Thousands of Kenyan farms could be in big trouble. They could be experiencing a silent scourge.

When the very tools meant to nurture our lands turn harmful, the echoes of betrayal resonate far and wide across the fields and futures of our farmers.

The issue of fake, inauthentic fertilisers is a national emergency that deserves speedy, decisive action. Anything less would be a betrayal to farmers and Kenyans as a whole.

The sanctity of fertiliser quality, defined by stringent standards, underscores its criticality to agriculture. Yet, deviations from these standards - often dismissed under the veil of semantics - are nothing short of a grave assault on consumer trust and agricultural integrity.

With the current government’s ascension on promises of revitalising agriculture, the rampant distribution of substandard fertilisers not only undermines these vows but also jeopardises the very foundation of our food security. The stakes are alarmingly high, as the repercussions of this deceit extend beyond mere economic loss.

First, consider the peril to our food security and agricultural productivity. Our neighbours in Zimbabwe, Mozambique, Botswana and Namibia, who once stood as our fallback during past agricultural trials, now grapple with their own crop failures due to erratic weather patterns.

The specter of failing crops exacerbated by counterfeit fertilisers presents a dire scenario - where would we turn if our own yields falter under the weight of this deceit?

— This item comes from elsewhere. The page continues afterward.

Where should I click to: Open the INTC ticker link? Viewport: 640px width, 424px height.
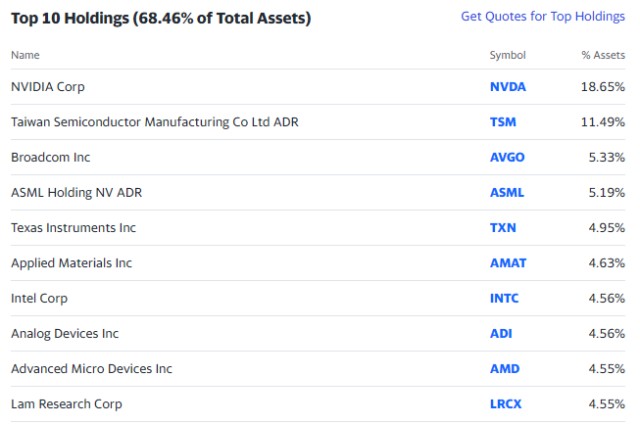(504, 298)
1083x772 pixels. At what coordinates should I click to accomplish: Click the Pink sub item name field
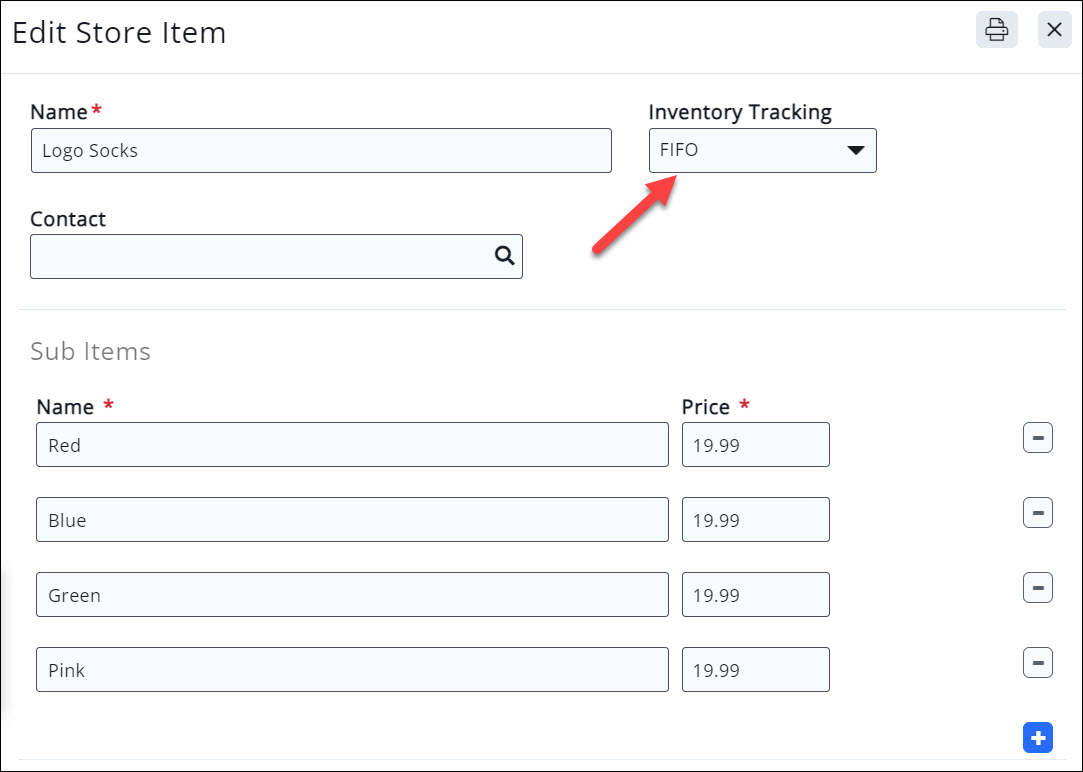[352, 670]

Secondly, the integrity of our soil is at risk. A comprehensive soil survey conducted in 2017 revealed a mismatch between the fertilisers farmers use and what their lands genuinely need. The persistent use of unsuitable or fake products could lead to irreversible soil degradation, turning fertile lands barren and dreams into dust. Imagine the plight of a farmer witnessing decades of soil nurturing undone by one season of fraudulent fertiliser.

Thirdly, the economic impact on our farmers is profound and far-reaching. Farmers invest their scarce resources in what they believe will ensure bountiful yields, only to find themselves duped, their hopes dashed by the very inputs they trusted.

The financial strain is compounded by the emotional toll, as they grapple with realisation that their hard-earned money and invaluable time have been squandered.

This calamity calls not for mere reflection but for resolute action - accountability must be the cornerstone of our response. It is imperative that the relevant authorities intensify their scrutiny and oversight, ensuring that every granule of fertiliser holds the promise of growth, not grief.

We need stringent enforcement of standards, rigorous testing, and a transparent supply chain to safeguard the interests of every Kenyan farmer. Moreover, educating our farmers about the importance of certified fertilisers and how to distinguish them from counterfeit products is crucial. This knowledge empowers them to make informed decisions, protecting their investments and livelihoods from the predatory practices of unscrupulous vendors.

As a nation, we stand at a crossroads, where the path we choose could determine the fate of our agricultural heritage and food sovereignty. The issue of fake fertilisers is a stark reminder of the vulnerabilities within our agricultural sector, vulnerabilities that must be addressed with urgency, transparency and an unwavering commitment to the farmers who feed our nation.

Let this be a clarion call to all stakeholders - from policymakers to the custodians of our land - to rally against this injustice with unwavering vigilance. We must identify and seal cracks through which the fake fertiliser fell through into society. That will require a combination of legislative, judicial and executive action!

Let me conclude by reminding Kenyans that last December, four Japanese Ministers and five Deputy Ministers resigned after accusations of misusing the ruling party’s funds emerged. That’s accountability. That’s what Kenya needs. For the public to hold leaders accountable and for these leaders to take responsibility for the good and bad. Tuajibike. Think green, act green!